PROVIDED DATA: Begin

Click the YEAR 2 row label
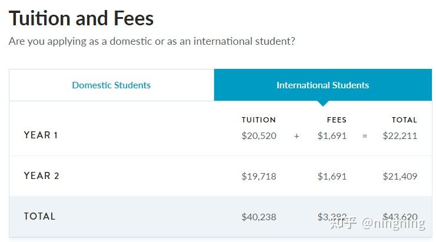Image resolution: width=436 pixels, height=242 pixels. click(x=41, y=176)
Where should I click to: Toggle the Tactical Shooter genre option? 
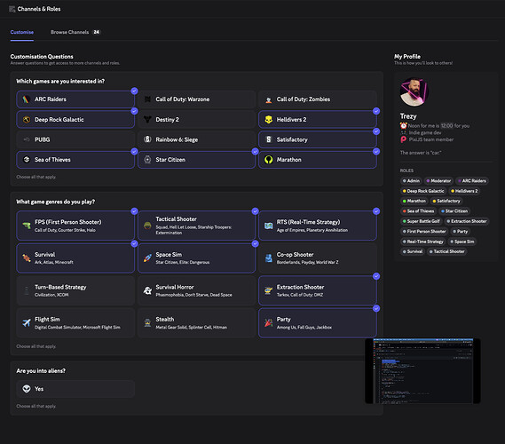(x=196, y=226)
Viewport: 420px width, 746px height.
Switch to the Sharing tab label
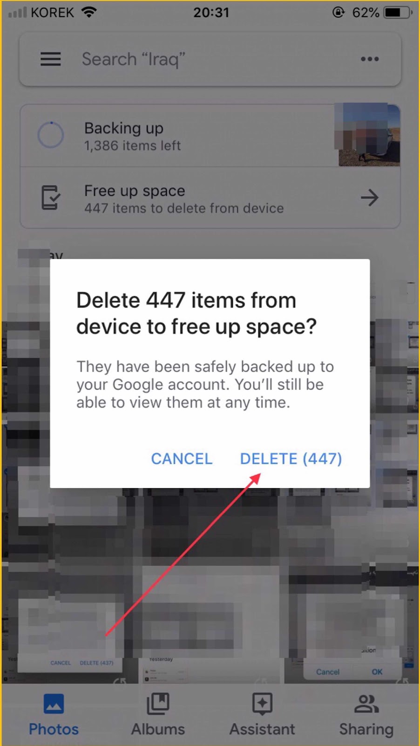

PROVIDED DATA: End

▸ PROBLEM TO SOLVE:
The listing above must be printed again exactly, minus its pictures.

▸ EXPECTED ANSWER:
Click the YEAR 2 row label
Image resolution: width=436 pixels, height=242 pixels. click(x=41, y=176)
Where should I click to: Toggle the Tactical Shooter genre option? 
(x=196, y=226)
Viewport: 420px width, 746px height.
Switch to the Sharing tab label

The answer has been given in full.